In the remaining hotspots in the GMS, healthcare providers need to anticipate the impact of swidden farming and mobility on delayed health-seeking behaviors [36,37,38,40,58] and assume that patients navigate uncertainties [67] and re-evaluate [35] different treatment options and providers as an adaptive strategy to mobility and farming demands. This context also includes the wide availability of OTC medicines in poor rural areas that are often unregulated, substandard and of unknown origin [51]. Evidence also suggests the limited utilization of public health service amongst ethnic minorities, even when it is free of charge [68,69,70,71]. Decentralized health services at the DHC and the CHC as well as village health workers face understaffing and inadequate laboratory capacity to handle the increasing dominance of P. vivax and associated challenges of ultra-sensitive diagnosis, G6PD deficiency, and radical cure prescription. The identification of appropriate providers for G6PD testing along with the needed investment in facilities and capacity building, including the training and sensitization of healthcare workers at local levels on G6PD deficiency and the benefits of testing for it in order to prescribe optimal radical cure to patients, will be essential to ensure quality service. Ra-glai patients’ trust in the public provider was a key determinant in both the acceptance of additional blood sampling for G6PD testing and patient adherence to PQ treatment. Therefore, investments must be made in improving communication between doctors and patients, ideally by offering an explanation of the diagnosis and treatment in local language to patients. Local health facilities can involve village health workers as translators when language barriers challenge the therapeutic encounter. Formative research, including community participatory techniques, can help initiate a dialogue with community members. They can participate in developing culturally sensitive messages and identify relevant communication channels and trusted individuals to disseminate health messages to their peers.

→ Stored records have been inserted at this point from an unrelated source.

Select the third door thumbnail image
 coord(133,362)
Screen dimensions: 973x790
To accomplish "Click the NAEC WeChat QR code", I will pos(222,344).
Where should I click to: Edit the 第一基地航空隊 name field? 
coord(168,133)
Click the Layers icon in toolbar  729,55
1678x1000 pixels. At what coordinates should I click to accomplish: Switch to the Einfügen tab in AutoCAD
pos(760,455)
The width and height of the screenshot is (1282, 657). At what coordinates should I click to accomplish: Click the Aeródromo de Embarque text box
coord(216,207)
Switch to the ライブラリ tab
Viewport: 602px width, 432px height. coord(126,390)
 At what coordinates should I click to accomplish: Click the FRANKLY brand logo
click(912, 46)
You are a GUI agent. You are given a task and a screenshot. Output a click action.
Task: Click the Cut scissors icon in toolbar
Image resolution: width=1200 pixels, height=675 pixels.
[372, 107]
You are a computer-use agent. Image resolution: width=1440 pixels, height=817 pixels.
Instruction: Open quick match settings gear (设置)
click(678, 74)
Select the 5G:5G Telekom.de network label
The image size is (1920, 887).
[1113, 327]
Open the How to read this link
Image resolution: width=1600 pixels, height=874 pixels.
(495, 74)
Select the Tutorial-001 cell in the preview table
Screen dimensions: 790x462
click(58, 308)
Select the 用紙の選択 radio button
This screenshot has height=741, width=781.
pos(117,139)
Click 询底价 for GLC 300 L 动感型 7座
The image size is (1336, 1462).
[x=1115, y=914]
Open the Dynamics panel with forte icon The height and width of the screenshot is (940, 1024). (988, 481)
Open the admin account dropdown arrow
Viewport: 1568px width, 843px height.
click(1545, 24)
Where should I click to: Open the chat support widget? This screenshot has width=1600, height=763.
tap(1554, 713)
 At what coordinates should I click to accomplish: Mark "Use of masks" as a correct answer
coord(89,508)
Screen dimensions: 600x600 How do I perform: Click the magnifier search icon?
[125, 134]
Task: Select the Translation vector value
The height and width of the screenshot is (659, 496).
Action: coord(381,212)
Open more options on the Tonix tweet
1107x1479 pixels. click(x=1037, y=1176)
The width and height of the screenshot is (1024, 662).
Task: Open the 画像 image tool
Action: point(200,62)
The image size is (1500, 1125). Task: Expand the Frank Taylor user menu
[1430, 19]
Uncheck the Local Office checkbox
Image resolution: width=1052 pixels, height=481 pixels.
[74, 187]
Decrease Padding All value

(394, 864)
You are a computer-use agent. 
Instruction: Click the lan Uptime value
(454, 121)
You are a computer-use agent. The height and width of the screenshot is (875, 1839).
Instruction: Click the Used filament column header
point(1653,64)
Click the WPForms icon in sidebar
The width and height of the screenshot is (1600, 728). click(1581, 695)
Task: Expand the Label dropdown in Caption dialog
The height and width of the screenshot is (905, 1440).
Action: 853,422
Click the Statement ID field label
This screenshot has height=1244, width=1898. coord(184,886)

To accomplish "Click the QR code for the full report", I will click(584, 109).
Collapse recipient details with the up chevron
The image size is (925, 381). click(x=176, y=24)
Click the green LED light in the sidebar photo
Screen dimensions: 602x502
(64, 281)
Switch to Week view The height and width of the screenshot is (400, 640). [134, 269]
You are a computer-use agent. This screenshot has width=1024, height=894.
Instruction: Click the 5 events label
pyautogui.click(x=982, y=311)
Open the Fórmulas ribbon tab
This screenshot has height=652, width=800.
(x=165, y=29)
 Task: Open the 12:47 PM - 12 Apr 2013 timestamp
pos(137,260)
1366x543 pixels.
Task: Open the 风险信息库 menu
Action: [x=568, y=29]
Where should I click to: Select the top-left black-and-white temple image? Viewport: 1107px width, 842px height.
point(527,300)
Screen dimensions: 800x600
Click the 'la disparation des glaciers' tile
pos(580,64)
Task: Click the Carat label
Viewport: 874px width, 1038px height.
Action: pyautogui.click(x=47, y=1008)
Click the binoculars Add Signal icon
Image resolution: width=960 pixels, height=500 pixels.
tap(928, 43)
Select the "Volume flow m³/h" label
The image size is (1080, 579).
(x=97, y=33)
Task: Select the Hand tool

The next challenge for rolling out G6PD testing and radical cure is how to communicate these complex concepts to populations whose conceptualization of malaria is different from the biomedical explanation and who also lack the words that would allow accurate translation of the biomedical concepts [36,37,40]. Inter-ethnic encounters at health facilities, whether for malaria studies or routine testing and treatment, leave an impact on patients and shape their future perceptions of and trust in medicine in general. Our study highlights that involving local health professionals, village health workers, and respected leaders from the local community in the study design and the implementation helps narrow these conceptual differences and its impact on trust. Research challenges such as drop-out, survey fatigue, and hesitancy toward blood sampling can be met by meaningful dialogues and discussions between the researcher and the local leaders including traditional leaders, authorities, and community members. Sensitizing communities to the acceptance and the utilization of new malaria tests that require additional blood sampling and the interpretation and the implication of all diagnostic results should be done by trusted individuals and in the language of the targeted ethnicity. Malaria programs and study teams should consider a feedback-loop mechanism that provides correct information on malaria diagnoses and treatment so people could make informed decisions.

5. Conclusions

This mixed-method study demonstrates the importance of understanding the local context of malaria that will facilitate the public acceptance of novel diagnostic tools and the uptake of public health interventions, which is crucial to the elimination of malaria from Vietnam by 2030. The diagnostic and treatment components of the malaria elimination strategy will need to address not only the technical and logistical aspects of the new G6PD diagnostic tool but also challenges related to the health system, service delivery capacity, and the patient’s demands and preferences. Improved diagnostic tools are an essential component of the elimination agenda provided that sufficient linkages with other strategies for vector control, treatment, surveillance, and community participation are secured.